[start Excerpt provided]
I may have to make one of my periodic about-faces, though, as Raft is very persuasive here, playing a parolee who struggles to get a job once he's out of the big house, then becomes re-acquainted with his old mobster mate (Humphrey Bogart) as he strives to keep his callow brother (William Holden) on the right path, and out of the pen.

After a promising opening scene, the film becomes waylaid by some syrupy, over-written domestic drama, featuring another of Holden's characteristically terrible early performances. Was there ever an actor who improved so much - or so suddenly - as Holden, who some time in the late '40s got some cynicism, some stubble and some meaty roles, and became one of the key American screen actors of the 20th century.

But as Raft gets brutalised, patronised and ostracised by a succession of employers and co-workers, the film starts to grab a hold of you, and doesn't let up or let go, even when he starts robbing banks, and all realism goes out the window. Though the ending is essentially dictated by censorship restrictions of the period, in which all wrong-doing must be punished, its fatalistic air works largely in its favour, even going so far as to anticipate film noir.

In support, Flora Robson has some fine moments in a rather clichéd part as Raft and Holden's saintly mother ("When they were little I could always help them. I could pick them up when they fell down...", sob), and Bogart enjoys perhaps his best role of the '30s: an agreeably nuanced part bridging the gap between his straight out villains and the anti-heroes he would play from High Sierra onwards.

Invisible Stripes is predictable and preachy, with a rather hackneyed backdrop and some weak sequences, but it's also compelling for much of its length, with fine work from Bogart and Raft, and a few enduring things to say about how society breeds and treats its criminals. (3)

***



Kid Galahad (Michael Curtiz, 1937) - It's in the standard studio fodder, rather than the prestige pictures tailored to her talents, that you can truly see what a special performer Bette Davis was.

In Kid Galahad, a boxing film made about a decade before Hollywood learnt how to do them properly - exploring the fighter's psyche in classics like Body and Soul, The Set-Up, and Champion - she injects middling, even hokey material with both a wit and an enrapturing sincerity, as a conflicted, selfless moll knocked out by the hand of fate.

While everyone else is in a slightly superior gangster movie; Davis's film is timeless, an arresting, heart-wrenching tale of mutual reliance cast to the wind, crippling self-sacrifice and unrequited passion. The scene in which she packs her bags and attempts to leave Robinson contains some of the finest acting I've ever seen: remarkably modern and naturalistic. As in The Man Who Came to Dinner, another film where she played a supporting part, there are no histrionics and there's no grandstanding, she's just real - and really brilliant.

Director Michael Curtiz (or more likely his studio paymasters) must have known Davis was on the cusp of greatness - and of superstardom - as she's afforded the final shot here, despite playing essentially a supporting character who doubles as a plot catalyst.
[end Excerpt provided]
> **Written instruction**:
Retype the stretch of the film reviews from "Invisible Stripes is" through "hand of fate.", word for word. The material that comes next stands apart from the film reviews.
[start Material provided]
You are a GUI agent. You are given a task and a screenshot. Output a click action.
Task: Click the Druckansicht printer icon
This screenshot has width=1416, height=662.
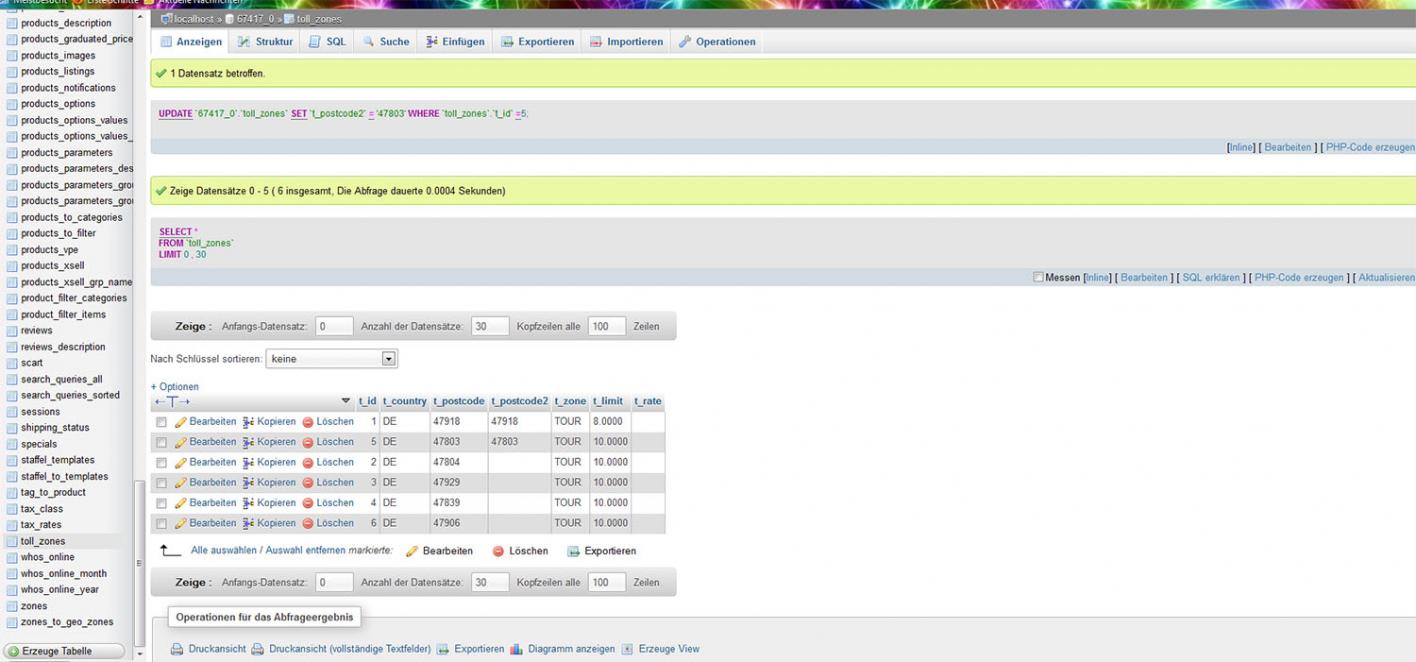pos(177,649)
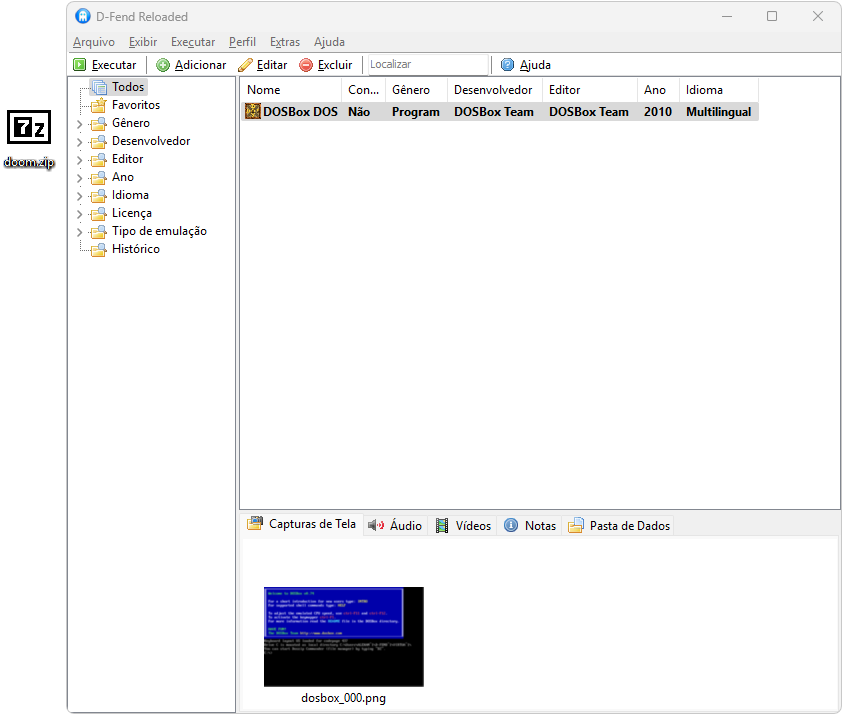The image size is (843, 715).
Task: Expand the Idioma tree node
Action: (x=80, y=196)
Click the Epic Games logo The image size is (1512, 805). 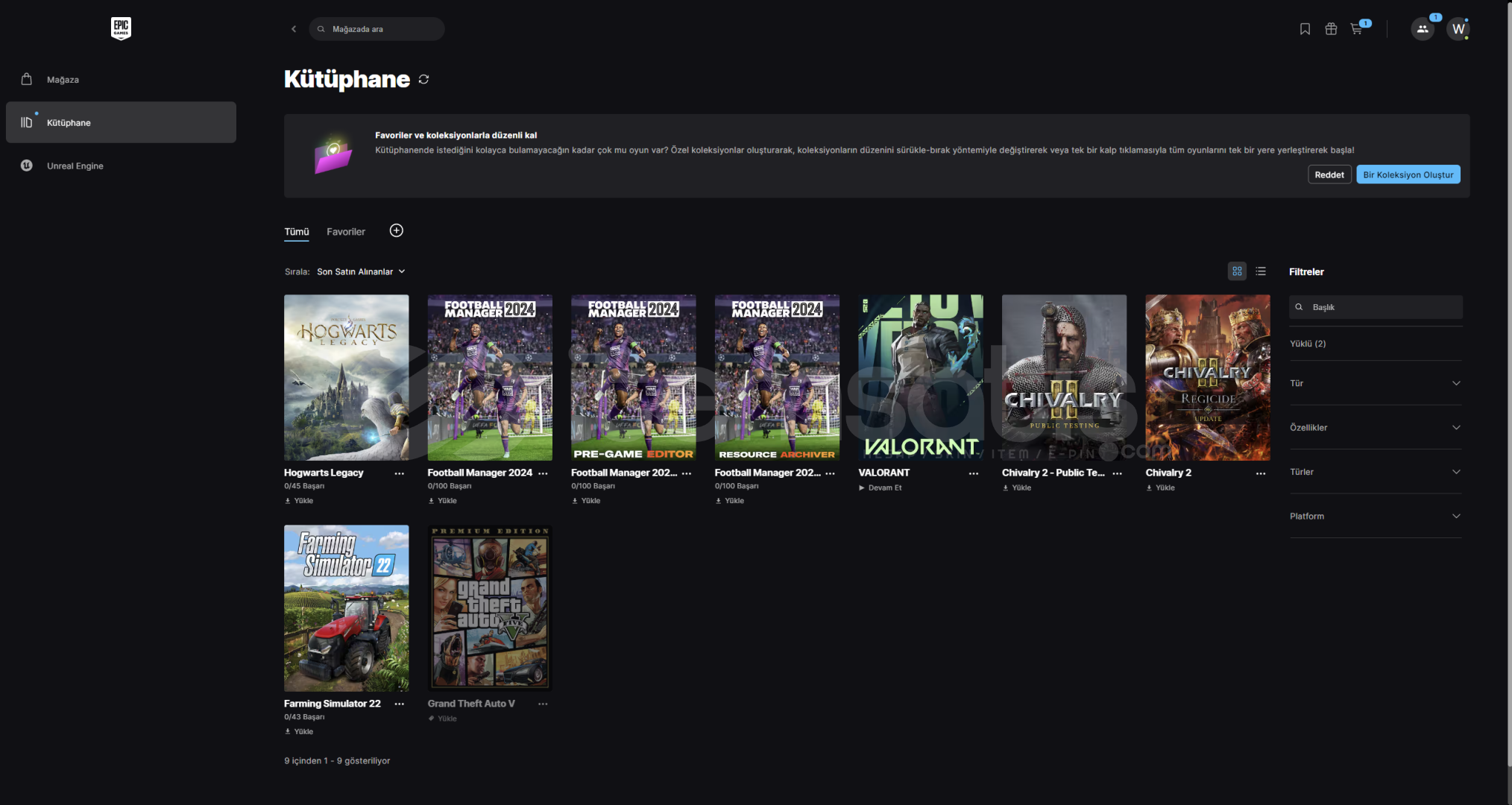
[end Material provided]
> **In response**:
Invisible Stripes is predictable and preachy, with a rather hackneyed backdrop and some weak sequences, but it's also compelling for much of its length, with fine work from Bogart and Raft, and a few enduring things to say about how society breeds and treats its criminals. (3)

***



Kid Galahad (Michael Curtiz, 1937) - It's in the standard studio fodder, rather than the prestige pictures tailored to her talents, that you can truly see what a special performer Bette Davis was.

In Kid Galahad, a boxing film made about a decade before Hollywood learnt how to do them properly - exploring the fighter's psyche in classics like Body and Soul, The Set-Up, and Champion - she injects middling, even hokey material with both a wit and an enrapturing sincerity, as a conflicted, selfless moll knocked out by the hand of fate.